Checkers
- First edition
- Author: John Marsden
- Language: English
- Genre: Young adult novel
- Publisher: Pan Macmillan
- Publication date: 1996
- Publication place: Australia
- Media type: Print (Hardback & Paperback)
- Pages: 123 pp
- ISBN: 0-395-85754-6
- OCLC: 38081916
- LC Class: PZ7.M35145 Ch 1998

= Checkers (Marsden novel) =

Novel by John Marsden

Checkers is a young adult novel by Australian author John Marsden. It was published in 1996 and 1998 by Houghton Mifflin and in 2000 by Laurel Leaf. It is Marsden's twelfth book.

==Resolution Summary ==
The main plot of Checkers is told in flash back, first-person narration which takes the form of a diary. The author of this diary is a nameless teenage girl, who is a voluntary patient in a psychiatric ward. She refuses to talk about why she's there and does not say a word during her Group therapy sessions.

Before she admits herself into hospital, she lived with a grimly dysfunctional and uncommunicative family of four, whose father was a co-owner of a company named Rider Group which receives a multimillion-dollar business contract. As part of the celebration, the girl's father buys her a pet dog, which she names Checkers, for his odd fur pattern. Soon, however, her father's company begins being attacked by the press, who accuse him and his business partner of gross corruption, allegedly involving the Premier of the State. The Premier continually denies having ever met the girl's father, but these accusations and negative media attention escalate over a period of months. The pressure drives the girl further into isolation and cements the bond she has with Checkers.

Reporters continue to hound the family and the girl is under strict instructions not to discuss any personal matters. However, one day when returning from a walk with Checkers, she strikes up a conversation with a young reporter waiting outside her house. The reporter is intrigued by Checkers, seemingly by his unusual appearance and asks to take a photo of him.
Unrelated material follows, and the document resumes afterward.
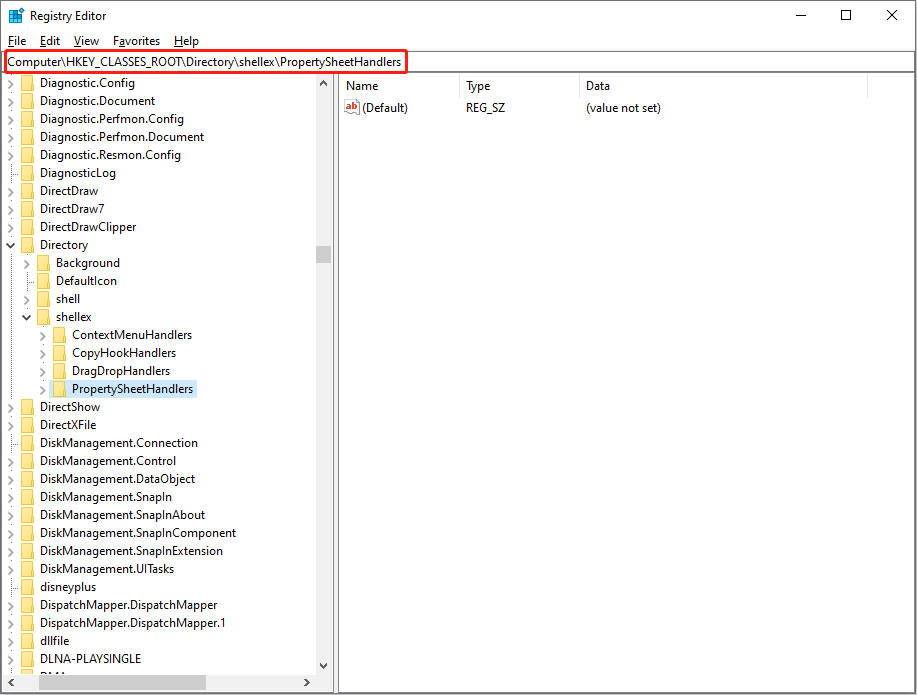Open the File menu
The width and height of the screenshot is (917, 695).
[x=16, y=41]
The following day, the newspapers are claiming Checkers is the missing link between the Rider Group and the Premier. Two photos are published; one of Checkers and one of the Premier's dog, and it is revealed The Premier gave Checkers to her father as a gift. The girl returns home from school to discover the story, and finds her father has murdered Checkers with a carving knife.

The events between that day and her admittance to the hospital are never revealed.
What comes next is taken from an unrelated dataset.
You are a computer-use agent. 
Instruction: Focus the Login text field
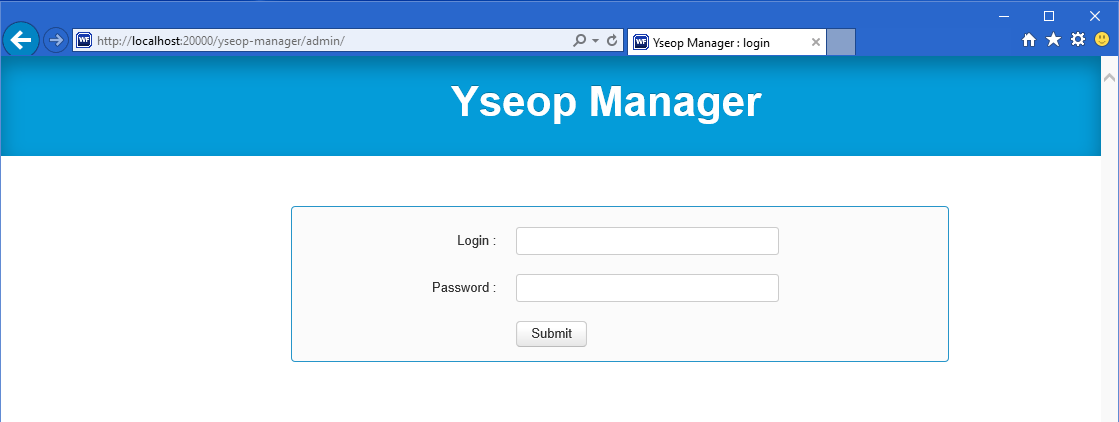click(647, 241)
At the end of the novel, the girl seems to have resigned herself to being in hospital forever, and she continues to blame herself for the death of her beloved dog.

==Reviews==
Publishers Weekly noted: "This determinedly grim novel is less compelling than most of the Australian writer's previous books (Letters from the Inside), even though it shares their angry energy and capacity to shock."